Construction of Cation-Sieving Function Layers Enabling Dendrite-Free Zinc Metal Anodes for Durable Aqueous Systems

Abstract

Rechargeable aqueous zinc-ion batteries are considered as promising candidates for safe and green energy storage. Yet, Zn anodes still suffer from serious challenges. Herein, an effective cation-sieve of polyethersulfone-modified sulfonated polyether ether ketone is developed as protective coating layer of the Zn anodes. Cation-only transmission and dense property of the layer can protect the Zn from active water and anions, inhibiting corrosion, hydrogen evolution reaction (HER), and passivation. Zincophilic property of the layer can homogenize Zn2+ flow, and promote uniform plating of Zn.
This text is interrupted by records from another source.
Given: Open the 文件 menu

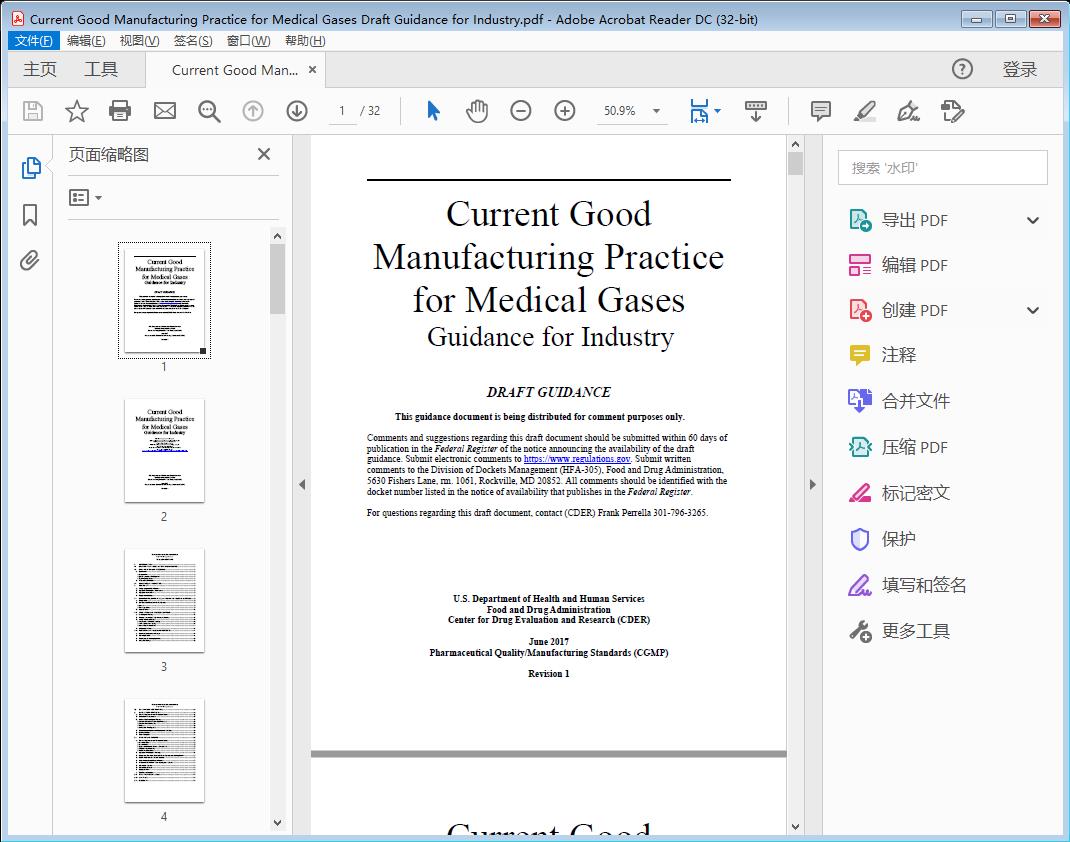Looking at the screenshot, I should [33, 40].
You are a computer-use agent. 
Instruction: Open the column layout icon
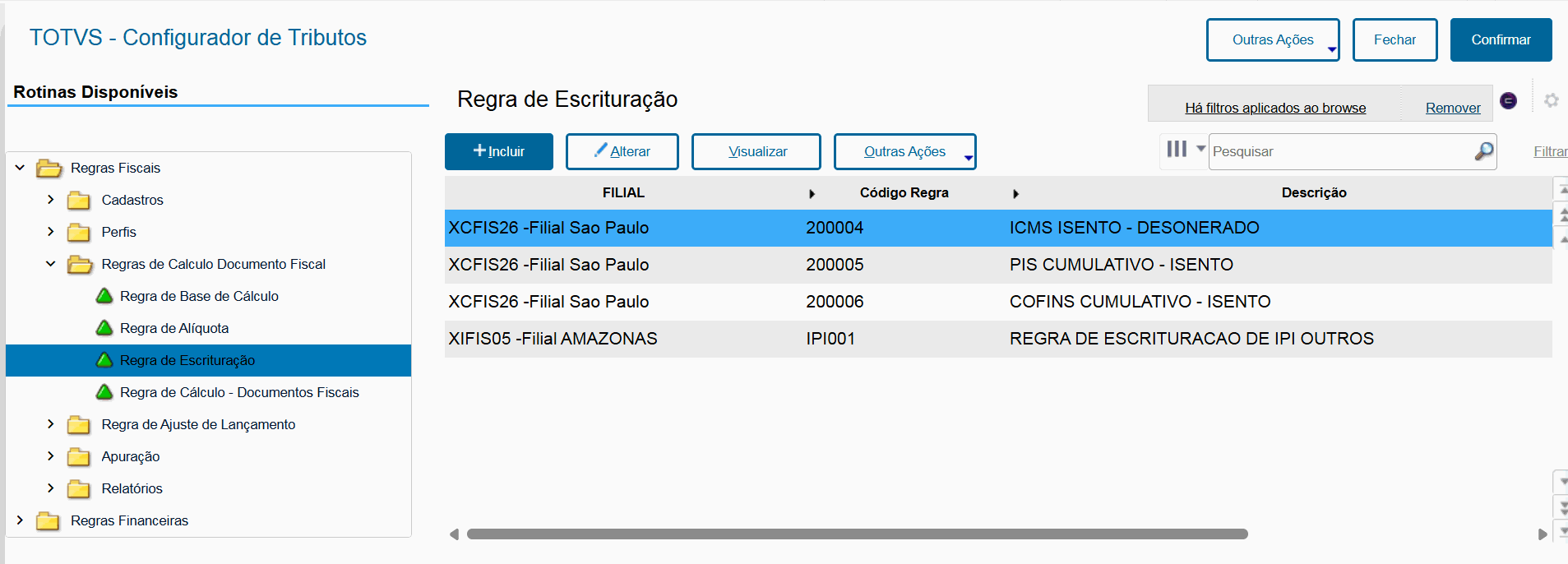tap(1177, 149)
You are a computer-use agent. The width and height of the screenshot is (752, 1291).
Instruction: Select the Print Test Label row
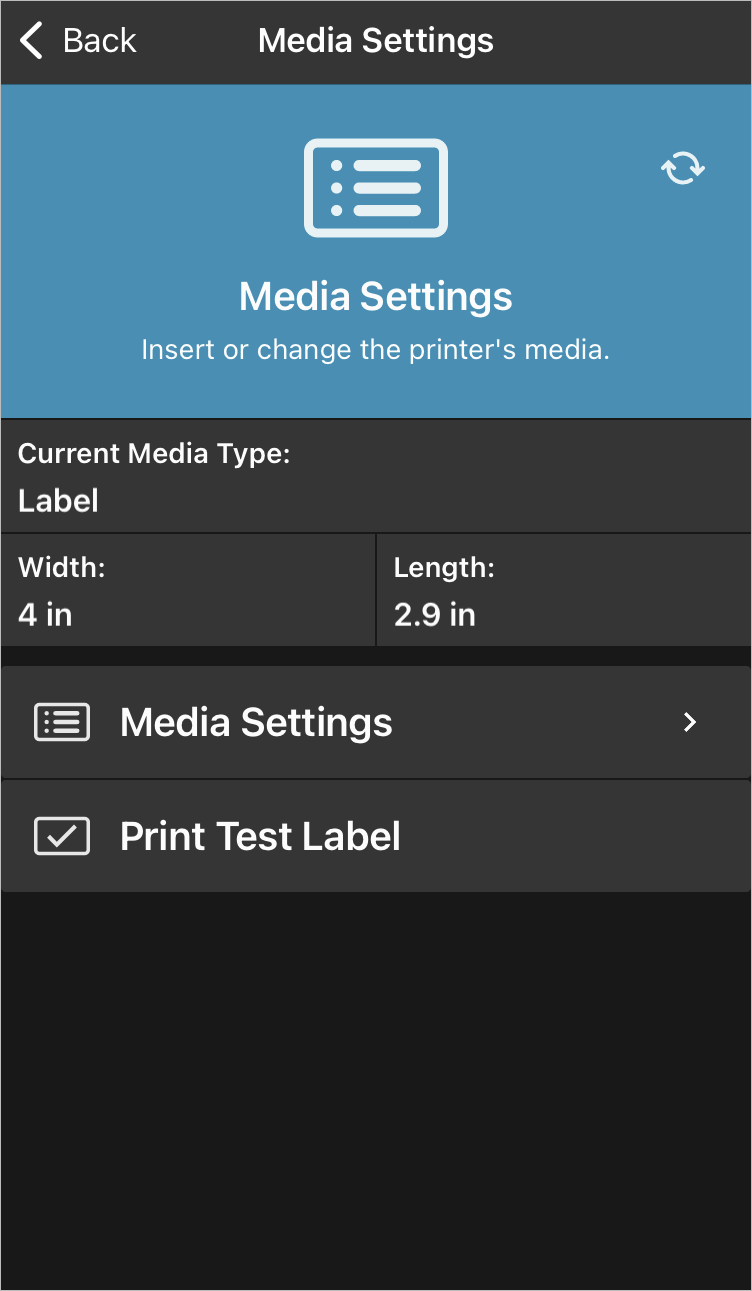(376, 836)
Therefore, protected symmetric Zn||Zn cell can maintain as long as 5600 h with a low polarization at 1.0 mA cm−2 and 0.5 mAh cm−2, and still long as 800 h at 5.0 mA cm−2 and 5.0 mAh cm−2. It is found that not only the dendrites but also the popular existed passivation product of Zn4SO4(OH)6·5H2O can be inhibited effectively. In asymmetric Zn||Ti cells, average Coulombic efficiency can reach 98.2%, suggesting corrosion and HER are restrained effectively. Matched with MnO2 cathode, full cells using coated Zn exhibit much better cycling performance than that using bare Zn. Moreover, Zn4O3(SO4)·7H2O (ZSH)-assisted reversible conversion mechanism between the ZSH and ZnxHyMnO2 is revealed through operando Raman.